◆ WHAT YOU SHOULD DO: Write out each entry, exactly the way it appears.

[DATA Boundary: Start]

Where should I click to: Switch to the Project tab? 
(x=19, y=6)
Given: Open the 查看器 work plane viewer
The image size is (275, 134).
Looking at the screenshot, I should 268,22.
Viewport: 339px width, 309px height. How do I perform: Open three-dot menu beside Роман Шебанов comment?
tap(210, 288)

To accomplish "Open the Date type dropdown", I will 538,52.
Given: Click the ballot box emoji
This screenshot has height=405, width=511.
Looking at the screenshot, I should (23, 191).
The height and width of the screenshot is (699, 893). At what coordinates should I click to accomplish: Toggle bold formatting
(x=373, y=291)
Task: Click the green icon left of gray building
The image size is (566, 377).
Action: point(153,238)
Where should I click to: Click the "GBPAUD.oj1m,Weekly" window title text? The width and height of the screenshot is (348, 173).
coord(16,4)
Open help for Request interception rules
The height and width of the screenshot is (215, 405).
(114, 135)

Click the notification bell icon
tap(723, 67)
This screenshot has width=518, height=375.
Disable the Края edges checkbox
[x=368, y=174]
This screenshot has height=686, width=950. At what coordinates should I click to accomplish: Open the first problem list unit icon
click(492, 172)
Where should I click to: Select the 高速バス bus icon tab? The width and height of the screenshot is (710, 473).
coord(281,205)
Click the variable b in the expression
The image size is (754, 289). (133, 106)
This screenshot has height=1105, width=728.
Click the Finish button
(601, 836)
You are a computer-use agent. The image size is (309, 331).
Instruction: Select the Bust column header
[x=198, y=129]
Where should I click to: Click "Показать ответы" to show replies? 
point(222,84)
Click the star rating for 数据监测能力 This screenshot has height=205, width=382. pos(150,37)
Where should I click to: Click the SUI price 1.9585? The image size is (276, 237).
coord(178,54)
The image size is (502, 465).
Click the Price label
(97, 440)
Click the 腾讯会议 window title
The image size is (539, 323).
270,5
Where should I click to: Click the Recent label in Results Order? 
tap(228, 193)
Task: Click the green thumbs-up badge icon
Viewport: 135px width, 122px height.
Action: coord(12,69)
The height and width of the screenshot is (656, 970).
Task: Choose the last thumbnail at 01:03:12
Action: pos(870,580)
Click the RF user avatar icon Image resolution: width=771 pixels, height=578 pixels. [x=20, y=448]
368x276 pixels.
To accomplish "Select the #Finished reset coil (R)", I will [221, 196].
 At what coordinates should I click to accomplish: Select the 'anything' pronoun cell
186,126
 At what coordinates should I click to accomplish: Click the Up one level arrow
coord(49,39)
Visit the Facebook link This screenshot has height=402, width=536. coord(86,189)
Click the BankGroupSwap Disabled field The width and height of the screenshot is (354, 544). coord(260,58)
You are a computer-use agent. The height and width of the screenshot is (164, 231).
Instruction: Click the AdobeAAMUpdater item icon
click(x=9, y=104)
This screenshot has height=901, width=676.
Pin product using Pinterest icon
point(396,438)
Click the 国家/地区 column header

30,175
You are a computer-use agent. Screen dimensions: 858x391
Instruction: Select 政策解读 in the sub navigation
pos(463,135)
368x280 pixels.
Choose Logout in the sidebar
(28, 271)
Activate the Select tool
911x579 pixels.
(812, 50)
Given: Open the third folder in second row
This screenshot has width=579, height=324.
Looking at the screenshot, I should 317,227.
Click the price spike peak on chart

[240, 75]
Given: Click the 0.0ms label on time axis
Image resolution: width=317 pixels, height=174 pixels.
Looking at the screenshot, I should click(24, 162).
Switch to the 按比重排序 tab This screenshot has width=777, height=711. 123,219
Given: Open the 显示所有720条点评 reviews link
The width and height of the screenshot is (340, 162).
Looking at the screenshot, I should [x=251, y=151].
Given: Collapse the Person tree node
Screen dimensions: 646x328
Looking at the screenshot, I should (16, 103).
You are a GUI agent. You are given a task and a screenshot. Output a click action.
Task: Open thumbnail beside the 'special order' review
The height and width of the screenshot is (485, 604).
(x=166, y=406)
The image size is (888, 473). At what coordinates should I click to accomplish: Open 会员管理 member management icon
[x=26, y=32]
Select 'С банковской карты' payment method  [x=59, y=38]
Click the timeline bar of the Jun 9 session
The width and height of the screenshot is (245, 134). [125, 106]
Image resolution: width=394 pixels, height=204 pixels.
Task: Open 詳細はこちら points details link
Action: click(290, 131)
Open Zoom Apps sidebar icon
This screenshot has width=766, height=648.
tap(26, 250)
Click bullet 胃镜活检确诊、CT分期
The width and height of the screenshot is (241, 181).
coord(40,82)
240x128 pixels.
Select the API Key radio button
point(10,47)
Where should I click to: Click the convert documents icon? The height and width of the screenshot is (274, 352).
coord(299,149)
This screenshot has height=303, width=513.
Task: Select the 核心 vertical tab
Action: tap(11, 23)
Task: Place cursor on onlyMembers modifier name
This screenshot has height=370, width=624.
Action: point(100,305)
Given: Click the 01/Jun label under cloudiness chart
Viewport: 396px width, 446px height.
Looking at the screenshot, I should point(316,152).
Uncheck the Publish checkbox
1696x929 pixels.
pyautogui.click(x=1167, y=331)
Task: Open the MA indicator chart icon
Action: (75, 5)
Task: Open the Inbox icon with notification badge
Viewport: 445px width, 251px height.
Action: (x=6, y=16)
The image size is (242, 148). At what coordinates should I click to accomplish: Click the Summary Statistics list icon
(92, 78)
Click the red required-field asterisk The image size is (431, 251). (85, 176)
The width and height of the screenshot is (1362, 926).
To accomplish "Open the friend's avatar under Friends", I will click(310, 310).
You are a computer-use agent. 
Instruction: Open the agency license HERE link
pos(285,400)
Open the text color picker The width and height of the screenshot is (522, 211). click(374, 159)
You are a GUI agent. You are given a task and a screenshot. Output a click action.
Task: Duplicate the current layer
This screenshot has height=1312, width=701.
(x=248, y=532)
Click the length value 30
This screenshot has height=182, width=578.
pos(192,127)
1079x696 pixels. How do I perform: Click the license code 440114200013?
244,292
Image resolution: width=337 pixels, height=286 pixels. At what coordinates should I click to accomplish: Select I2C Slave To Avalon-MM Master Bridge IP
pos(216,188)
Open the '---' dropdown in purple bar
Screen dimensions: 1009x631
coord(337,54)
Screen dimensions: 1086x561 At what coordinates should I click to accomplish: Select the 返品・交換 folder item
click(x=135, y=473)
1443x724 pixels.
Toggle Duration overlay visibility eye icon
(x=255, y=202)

[DATA Boundary: End]

◆ ANSWER TO THE PROBLEM:
Where should I click to: Switch to the Project tab? 
(x=19, y=6)
Given: Open the 查看器 work plane viewer
The image size is (275, 134).
Looking at the screenshot, I should 268,22.
Viewport: 339px width, 309px height. How do I perform: Open three-dot menu beside Роман Шебанов comment?
tap(210, 288)

To accomplish "Open the Date type dropdown", I will 538,52.
Given: Click the ballot box emoji
This screenshot has height=405, width=511.
Looking at the screenshot, I should (23, 191).
The height and width of the screenshot is (699, 893). At what coordinates should I click to accomplish: Toggle bold formatting
(x=373, y=291)
Task: Click the green icon left of gray building
The image size is (566, 377).
Action: point(153,238)
Where should I click to: Click the "GBPAUD.oj1m,Weekly" window title text? The width and height of the screenshot is (348, 173).
coord(16,4)
Open help for Request interception rules
The height and width of the screenshot is (215, 405).
(114, 135)

Click the notification bell icon
tap(723, 67)
This screenshot has width=518, height=375.
Disable the Края edges checkbox
[x=368, y=174]
This screenshot has height=686, width=950. At what coordinates should I click to accomplish: Open the first problem list unit icon
click(492, 172)
Where should I click to: Select the 高速バス bus icon tab? The width and height of the screenshot is (710, 473).
coord(281,205)
Click the variable b in the expression
The image size is (754, 289). (133, 106)
This screenshot has height=1105, width=728.
Click the Finish button
(601, 836)
You are a computer-use agent. The image size is (309, 331).
Instruction: Select the Bust column header
[x=198, y=129]
Where should I click to: Click "Показать ответы" to show replies? 
point(222,84)
Click the star rating for 数据监测能力 This screenshot has height=205, width=382. pos(150,37)
Where should I click to: Click the SUI price 1.9585? The image size is (276, 237).
coord(178,54)
The image size is (502, 465).
Click the Price label
(97, 440)
Click the 腾讯会议 window title
The image size is (539, 323).
270,5
Where should I click to: Click the Recent label in Results Order? 
tap(228, 193)
Task: Click the green thumbs-up badge icon
Viewport: 135px width, 122px height.
Action: coord(12,69)
The height and width of the screenshot is (656, 970).
Task: Choose the last thumbnail at 01:03:12
Action: pos(870,580)
Click the RF user avatar icon Image resolution: width=771 pixels, height=578 pixels. [x=20, y=448]
368x276 pixels.
To accomplish "Select the #Finished reset coil (R)", I will [221, 196].
 At what coordinates should I click to accomplish: Select the 'anything' pronoun cell
186,126
 At what coordinates should I click to accomplish: Click the Up one level arrow
coord(49,39)
Visit the Facebook link This screenshot has height=402, width=536. coord(86,189)
Click the BankGroupSwap Disabled field The width and height of the screenshot is (354, 544). coord(260,58)
You are a computer-use agent. The height and width of the screenshot is (164, 231).
Instruction: Click the AdobeAAMUpdater item icon
click(x=9, y=104)
This screenshot has height=901, width=676.
Pin product using Pinterest icon
point(396,438)
Click the 国家/地区 column header

30,175
You are a computer-use agent. Screen dimensions: 858x391
Instruction: Select 政策解读 in the sub navigation
pos(463,135)
368x280 pixels.
Choose Logout in the sidebar
(28, 271)
Activate the Select tool
911x579 pixels.
(812, 50)
Given: Open the third folder in second row
This screenshot has width=579, height=324.
Looking at the screenshot, I should 317,227.
Click the price spike peak on chart

[240, 75]
Given: Click the 0.0ms label on time axis
Image resolution: width=317 pixels, height=174 pixels.
Looking at the screenshot, I should click(24, 162).
Switch to the 按比重排序 tab This screenshot has width=777, height=711. 123,219
Given: Open the 显示所有720条点评 reviews link
The width and height of the screenshot is (340, 162).
Looking at the screenshot, I should [x=251, y=151].
Given: Collapse the Person tree node
Screen dimensions: 646x328
Looking at the screenshot, I should (16, 103).
You are a GUI agent. You are given a task and a screenshot. Output a click action.
Task: Open thumbnail beside the 'special order' review
The height and width of the screenshot is (485, 604).
(x=166, y=406)
The image size is (888, 473). At what coordinates should I click to accomplish: Open 会员管理 member management icon
[x=26, y=32]
Select 'С банковской карты' payment method  [x=59, y=38]
Click the timeline bar of the Jun 9 session
The width and height of the screenshot is (245, 134). [125, 106]
Image resolution: width=394 pixels, height=204 pixels.
Task: Open 詳細はこちら points details link
Action: click(290, 131)
Open Zoom Apps sidebar icon
This screenshot has width=766, height=648.
tap(26, 250)
Click bullet 胃镜活检确诊、CT分期
The width and height of the screenshot is (241, 181).
coord(40,82)
240x128 pixels.
Select the API Key radio button
point(10,47)
Where should I click to: Click the convert documents icon? The height and width of the screenshot is (274, 352).
coord(299,149)
This screenshot has height=303, width=513.
Task: Select the 核心 vertical tab
Action: tap(11, 23)
Task: Place cursor on onlyMembers modifier name
This screenshot has height=370, width=624.
Action: point(100,305)
Given: Click the 01/Jun label under cloudiness chart
Viewport: 396px width, 446px height.
Looking at the screenshot, I should point(316,152).
Uncheck the Publish checkbox
1696x929 pixels.
pyautogui.click(x=1167, y=331)
Task: Open the MA indicator chart icon
Action: (75, 5)
Task: Open the Inbox icon with notification badge
Viewport: 445px width, 251px height.
Action: (x=6, y=16)
The image size is (242, 148). At what coordinates should I click to accomplish: Click the Summary Statistics list icon
(92, 78)
Click the red required-field asterisk The image size is (431, 251). (85, 176)
The width and height of the screenshot is (1362, 926).
To accomplish "Open the friend's avatar under Friends", I will click(310, 310).
You are a computer-use agent. 
Instruction: Open the agency license HERE link
pos(285,400)
Open the text color picker The width and height of the screenshot is (522, 211). click(374, 159)
You are a GUI agent. You are given a task and a screenshot. Output a click action.
Task: Duplicate the current layer
This screenshot has height=1312, width=701.
(x=248, y=532)
Click the length value 30
This screenshot has height=182, width=578.
pos(192,127)
1079x696 pixels. How do I perform: Click the license code 440114200013?
244,292
Image resolution: width=337 pixels, height=286 pixels. At what coordinates should I click to accomplish: Select I2C Slave To Avalon-MM Master Bridge IP
pos(216,188)
Open the '---' dropdown in purple bar
Screen dimensions: 1009x631
coord(337,54)
Screen dimensions: 1086x561 At what coordinates should I click to accomplish: Select the 返品・交換 folder item
click(x=135, y=473)
1443x724 pixels.
Toggle Duration overlay visibility eye icon
(x=255, y=202)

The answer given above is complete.